If you are lucky enough, there’s a hackathon or a startup weekend coming in a few weeks, and you can propose that you pair up to work on a minimal functional version of the project. The goal is to see if you can work in a relatively stressful environment with the potential CTO, if the person can deliver, and on your side, you need to demonstrate that you can get business and user interest for the project that has been developed. If there’s an interested partner, a few hundreds people signing up, maybe a meeting with an investor, then those are signs that you should go full speed ahead.
Finding a business co-founder
If you are technical, I assume you already have your own project and you want to develop it; not just work on someone’s project, in which case finding a cofounder is trivial.

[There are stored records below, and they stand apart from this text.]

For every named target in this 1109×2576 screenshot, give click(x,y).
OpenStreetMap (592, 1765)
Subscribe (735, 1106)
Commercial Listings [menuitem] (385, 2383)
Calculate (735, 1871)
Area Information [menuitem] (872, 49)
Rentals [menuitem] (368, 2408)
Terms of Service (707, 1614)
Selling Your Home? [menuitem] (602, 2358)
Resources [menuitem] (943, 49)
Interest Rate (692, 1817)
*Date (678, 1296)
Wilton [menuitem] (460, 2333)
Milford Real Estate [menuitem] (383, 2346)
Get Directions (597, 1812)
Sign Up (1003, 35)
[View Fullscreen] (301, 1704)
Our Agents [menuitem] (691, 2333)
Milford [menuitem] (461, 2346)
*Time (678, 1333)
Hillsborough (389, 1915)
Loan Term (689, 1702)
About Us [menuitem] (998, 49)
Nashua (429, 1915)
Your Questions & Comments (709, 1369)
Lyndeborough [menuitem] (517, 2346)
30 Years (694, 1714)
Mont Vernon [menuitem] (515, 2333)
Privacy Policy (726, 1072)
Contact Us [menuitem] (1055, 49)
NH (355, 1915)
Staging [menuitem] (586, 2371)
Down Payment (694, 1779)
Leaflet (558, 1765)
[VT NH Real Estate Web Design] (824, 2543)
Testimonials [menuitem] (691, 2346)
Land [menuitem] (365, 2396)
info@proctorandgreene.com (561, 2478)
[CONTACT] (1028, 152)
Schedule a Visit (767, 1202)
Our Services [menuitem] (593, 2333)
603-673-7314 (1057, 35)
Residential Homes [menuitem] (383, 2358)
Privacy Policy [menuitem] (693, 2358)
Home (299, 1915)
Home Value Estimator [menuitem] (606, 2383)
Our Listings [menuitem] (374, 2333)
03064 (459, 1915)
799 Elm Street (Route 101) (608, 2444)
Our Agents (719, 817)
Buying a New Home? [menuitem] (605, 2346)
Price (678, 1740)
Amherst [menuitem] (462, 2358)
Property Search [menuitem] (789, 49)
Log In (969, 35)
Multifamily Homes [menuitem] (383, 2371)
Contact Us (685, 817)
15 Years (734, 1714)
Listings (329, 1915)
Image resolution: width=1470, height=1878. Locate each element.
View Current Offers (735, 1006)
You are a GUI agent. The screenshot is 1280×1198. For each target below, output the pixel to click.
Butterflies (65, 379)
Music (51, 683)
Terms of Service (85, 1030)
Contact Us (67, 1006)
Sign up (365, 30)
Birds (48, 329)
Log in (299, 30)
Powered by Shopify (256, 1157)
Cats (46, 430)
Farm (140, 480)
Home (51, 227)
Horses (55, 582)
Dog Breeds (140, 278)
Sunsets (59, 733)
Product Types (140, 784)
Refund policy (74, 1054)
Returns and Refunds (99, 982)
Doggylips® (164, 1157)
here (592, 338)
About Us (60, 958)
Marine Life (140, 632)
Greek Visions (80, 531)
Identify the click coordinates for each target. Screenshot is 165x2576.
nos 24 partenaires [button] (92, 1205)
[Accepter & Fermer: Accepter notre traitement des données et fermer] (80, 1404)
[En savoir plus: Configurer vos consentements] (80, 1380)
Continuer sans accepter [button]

Projects by technical co-founders are rare but they are often the best. Such is the case of Facebook or Google, with Mark Zuckerberg or Larry/Sergei being the sole programmers of the operation at the beginning. What’s hard is finding a good business person to join in, or convincing a business person that their project sucks and yours has more potential.
The most efficient way to find a business co-founder is to have your website (or mobile app) already out there, perhaps with the beta version tag. It should be a bare-bones app, with just the basic functionality offered to users. This should be enough for a smart business cofounder to see the potential in the app and pair up with you.
On the business side, the best events to go would be MTL NewTech (which currently runs a cofounders initiative), Startup Drinks Montréal, Startup Breakfast Club etc. In the same manner as, you can also estimate who would be the best by judging:
- The business person has entrepreneurial success in the past. It doesn’t have to be a tech venture and can just be a simple ecommerce store, but having one successful experience proves the person knows how to attract customers and sell.
- The business person has assets (money, network of contacts, partnerships etc.) that can be incorporated in the business.
- The business person is fairly apt at generating interest on an event, topic, or venture. Put a landing page somewhere and he/she can drive hundreds of eyes there. The person tweets, and then it seems he’s retweeted by dozens of other people. The more examples, the better.
- The business person has a popular blog, attracting thousands, if not millions of readers. This proves one thing : the person can write, which is good for taglines and copy for the venture, but is also a great communicator that can attract crowds. A popular Youtube channel is also interesting although it’s more rare.
- The business person is giving business workshops (marketing, funding, PR etc.) or giving talks on the topic
Of course, the same note applies here : make sure that you partner with someone you can work with! Personality matters. Going to a startupweekend and working on a common project could be a first great step.